Other than washing ashore in Lilliput, Rob Letterman's take on the tales of Gulliver bears little relation to Swift's original, instead opting to fill the movie with pop culture references and adverts for iPhones, Guitar Hero and other Fox movies (Gavatar, anyone?). He may have become popular with the locals in the original, but they certainly didn't build Gulliver a "media room" and I doubt it didn't boost his ego as much as it does Jack Black's.
Being a big man in a small town, Black lords over proceedings in his usual, over-enthusiastic manner. If you like that, fine, but if his rock-horned man-child persona grates on you, then you're in for a long 90 minutes. This is Black's show, with everyone else in danger of being trodden on by his giant, hoofing Converse.
Jason Segel, with his convincing British accent, and Emily Blunt's clichéd Princess manage to put up a decent fight with Black for screen time. Chris O'Dowd's dastardly Army General actually is lucky enough to smack Gulliver with the help of the aforementioned Transformer, but he's merely acting out what we're all thinking.

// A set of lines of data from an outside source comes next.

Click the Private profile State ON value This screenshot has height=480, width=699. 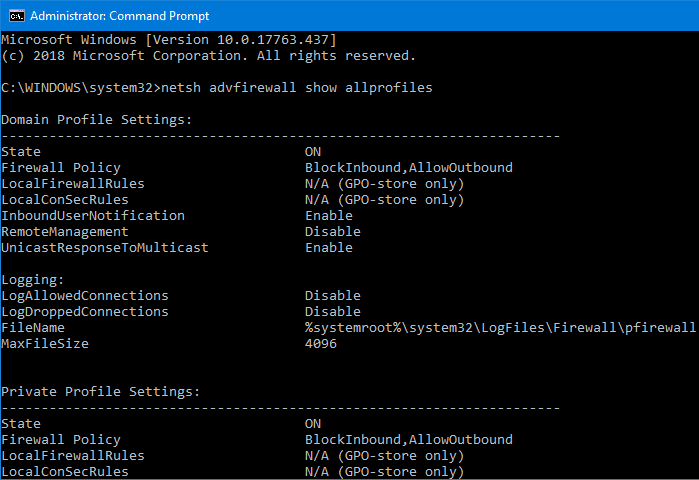pyautogui.click(x=312, y=423)
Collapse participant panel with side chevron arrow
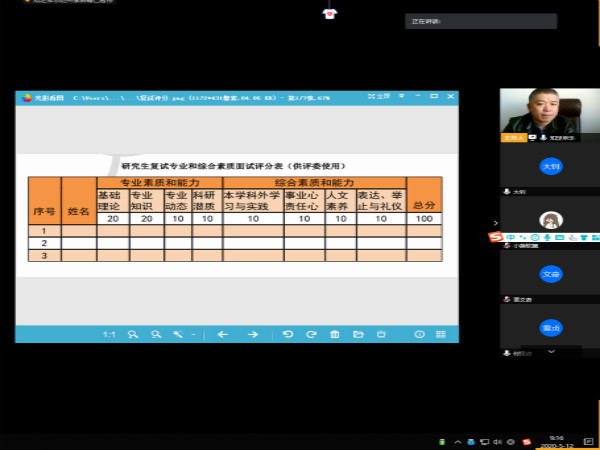Viewport: 600px width, 450px height. click(x=496, y=223)
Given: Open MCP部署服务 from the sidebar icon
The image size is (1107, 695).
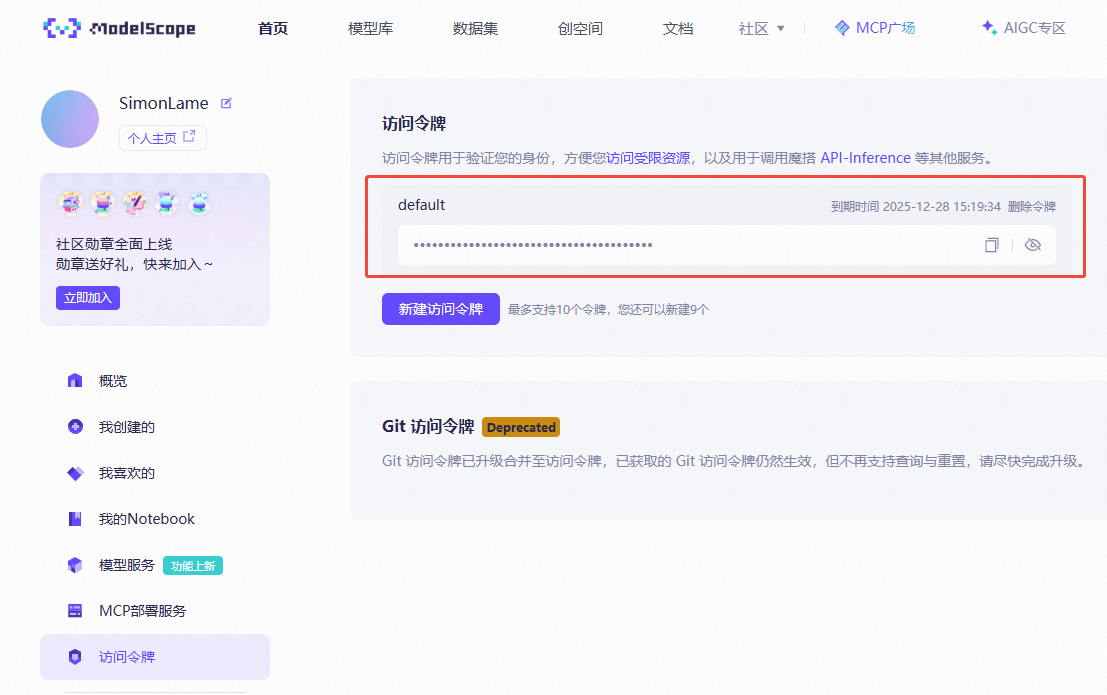Looking at the screenshot, I should [x=75, y=610].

However, it's Billy Connolly and Catherine Tate that suffer the most, getting pushed aside with little to do. Except from a rather amusing chat with O'Dowd, Connolly is barely required, whilst Tate's well-stacked chest gets a bigger part than she does.
So with underwritten roles, unashamed product placement, pointless 3D stuck on as an afterthought, lazy gags, an embarrassing song and dance number, a rushed ending, plenty of plot holes and unanswered questions, this re-imagining really doesn't do Swift's novel any favours - as if it was ever going to.